6. Il terzo motivo del ricorso principale è inammissibile, in quanto non indica di quale contratto collettivo si parli (solo riferendolo al "personale non medico"), né lo allega al ricorso, né ne indica la collocazione in atti, né trascrive la disposizione la cui corretta interpretazione viene invocata. Risultano in tal modo violate le prescrizioni desumibili dagli artt. 366 c. 1 n. 6 e 369 c. 2 n. 4 c.p.c. che impongono il requisito della specificità anche con riferimento alle censure che abbiano ad oggetto il contratto collettivo di diritto comune (Sez. U, n. 20075 del 23/09/2010, conf. Sez. L., n. 4350 del 04/03/2015).

6.1. Può quindi qui solo rilevarsi che questa Corte, nella sentenza n. 15441 del 26/07/2016, con riferimento all'art. 140 del c.c.n.I. Istituti di vigilanza privata del 2 maggio 2006 ha affermato che l’abbandono, secondo il suo significato letterale, individua il totale distacco dal bene da proteggere, totale distacco che non ricorre quando la persona sia fisicamente reperibile nel luogo ove la prestazione dev'essere svolta, così avvalorando indirettamente la nozione di "abbandono" del posto di lavoro adottata dalla Corte territoriale.

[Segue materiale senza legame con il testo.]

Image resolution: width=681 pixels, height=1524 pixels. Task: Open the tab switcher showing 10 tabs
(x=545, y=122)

7. Il quarto motivo è inammissibile.

Con riferimento all' allegato 10 alle linee guida adottate dal Centro cardiologico (di cui sono trascritte solo 4 righe) ed alle deposizioni testimoniali, il ricorrente tenta di accreditare l'esistenza di una procedura aziendale di reperimento del medico di turno basato soltanto sulla chiamata telefonica con il cercapersone, ma in tal modo suggerisce una valutazione delle risultanze di causa meramente contrappositiva alla ricostruzione della Corte territoriale, sollecitando un'inammissibile rivalutazione da parte di questa Corte di legittimità delle risultanze fattuali. Il motivo peraltro non è idoneo a smentire la ratio deciderteli adottata nella sentenza gravata, considerato che anche il fatto che normalmente si proceda alla ricerca telefonica del medico di turno non sarebbe in contraddizione con la conclusione secondo la quale l’abbandono del posto di lavoro contestato al medico possa aversi soltanto quando non dia esito neppure la ricerca fisica nei luoghi destinati alla permanenza notturna.

6. Il quinto e sesto motivo sono infondati.

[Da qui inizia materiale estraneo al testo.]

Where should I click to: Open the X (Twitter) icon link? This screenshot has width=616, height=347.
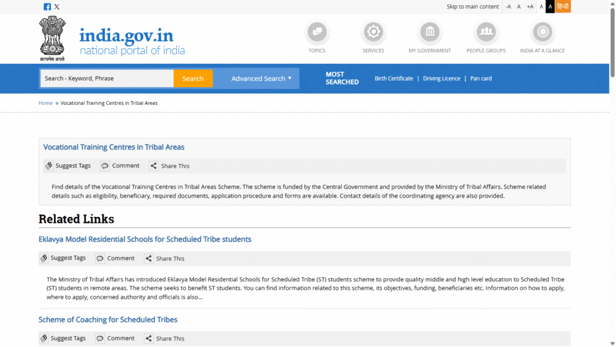(57, 7)
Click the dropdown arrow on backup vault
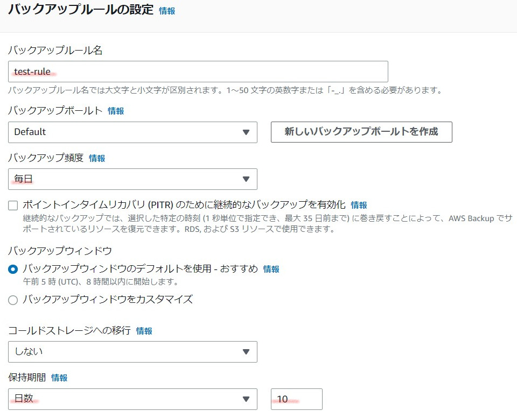 [246, 132]
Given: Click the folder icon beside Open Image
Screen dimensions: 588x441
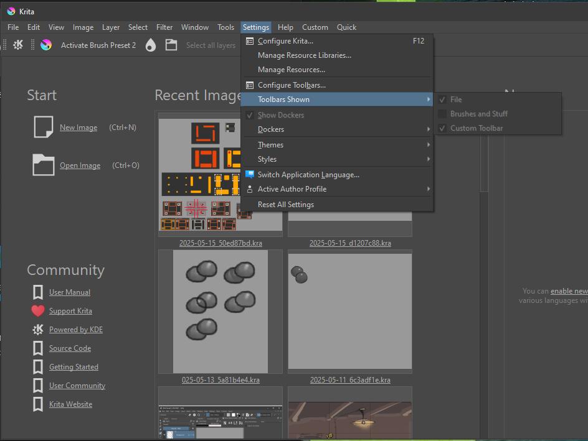Looking at the screenshot, I should tap(43, 165).
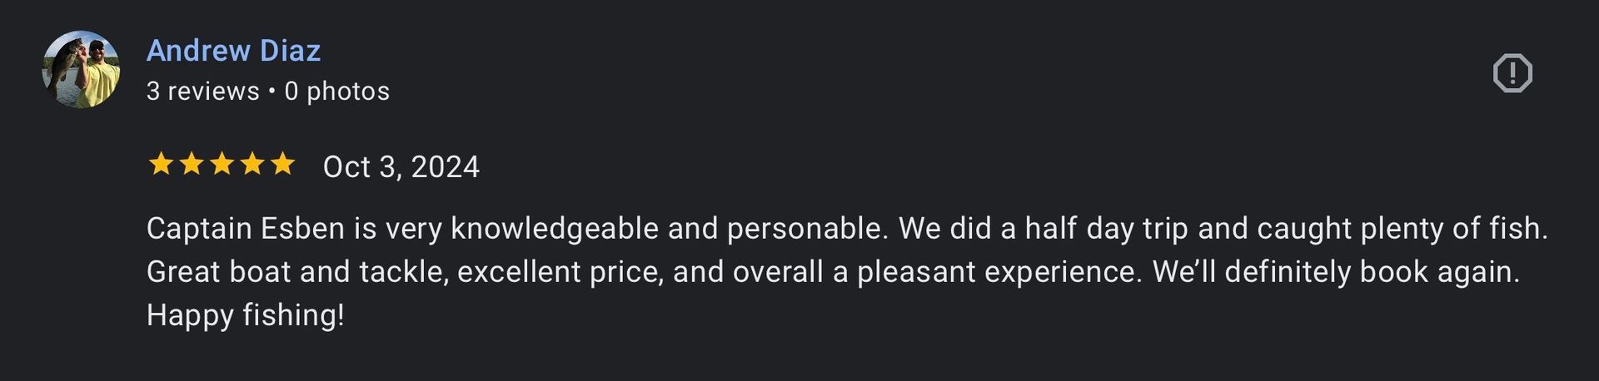This screenshot has height=381, width=1599.
Task: Click the first star in the rating
Action: [160, 165]
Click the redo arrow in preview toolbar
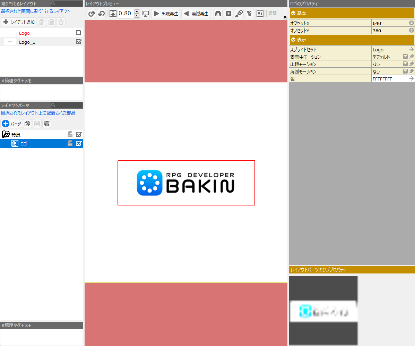 (x=101, y=14)
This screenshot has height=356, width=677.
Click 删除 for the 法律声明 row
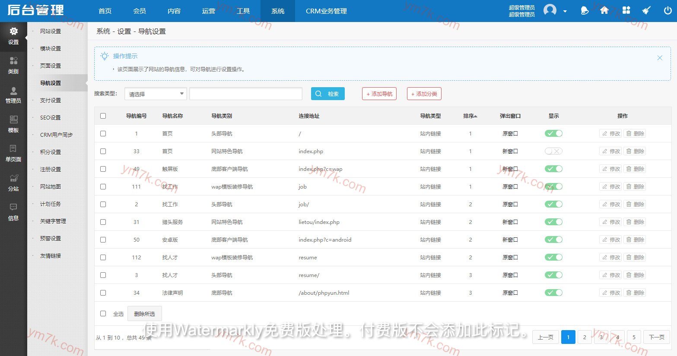(635, 293)
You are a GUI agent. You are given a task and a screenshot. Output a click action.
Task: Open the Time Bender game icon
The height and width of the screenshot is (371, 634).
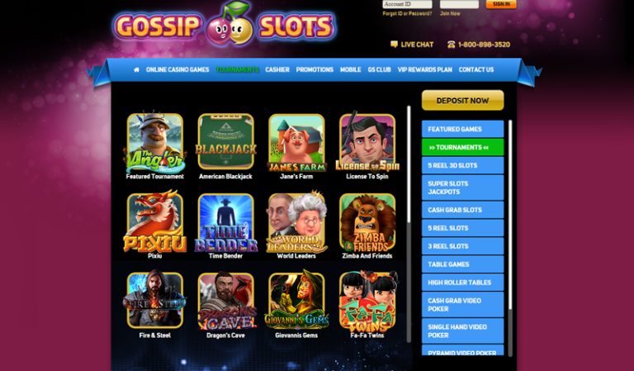click(225, 222)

Il fatto che in precedenti occasioni il dr. G. fosse stato reperito presso la stanza destinata al pernottamento del personale medico non era di per sé idoneo a qualificare la condotta da ultimo contestata come abbandono del posto di lavoro. Poiché peraltro non risulta che le condotte precedenti avessero determinato alcuna conseguenza disciplinare per il medico, resta confortato l'assunto della Corte d'appello secondo il quale esse non erano di tale gravità da determinare il recesso ad nutum.

7. Entrambi i ricorsi devono quindi essere rigettati, con la compensazione tra le parti delle spese del giudizio in ragione della reciproca soccombenza.

Sussistono i presupposti previsti dal primo periodo dell'art. 13, comma 1 quater, del d.P.R. 30 maggio 2002 n. 115, introdotto dal comma 17 dell'art. 1 della Legge 24 dicembre 2012, n. 228, per il raddoppio del contributo unificato dovuto per il ricorso principale e per quello incidentale.

 

P.Q.M.

 

Rigetta entrambi i ricorsi e compensa tra le parti le spese del giudizio.

Ai sensi dell'art. 13, comma 1 quater, del D.P.R. n. 115 del 2002, dichiara la sussistenza dei presupposti per il versamento, da parte del ricorrente principale e di quello incidentale, dell'ulteriore importo a titolo di contributo unificato pari a quello dovuto per i rispettivi ricorsi, a norma del comma 1 bis dello stesso art. 13.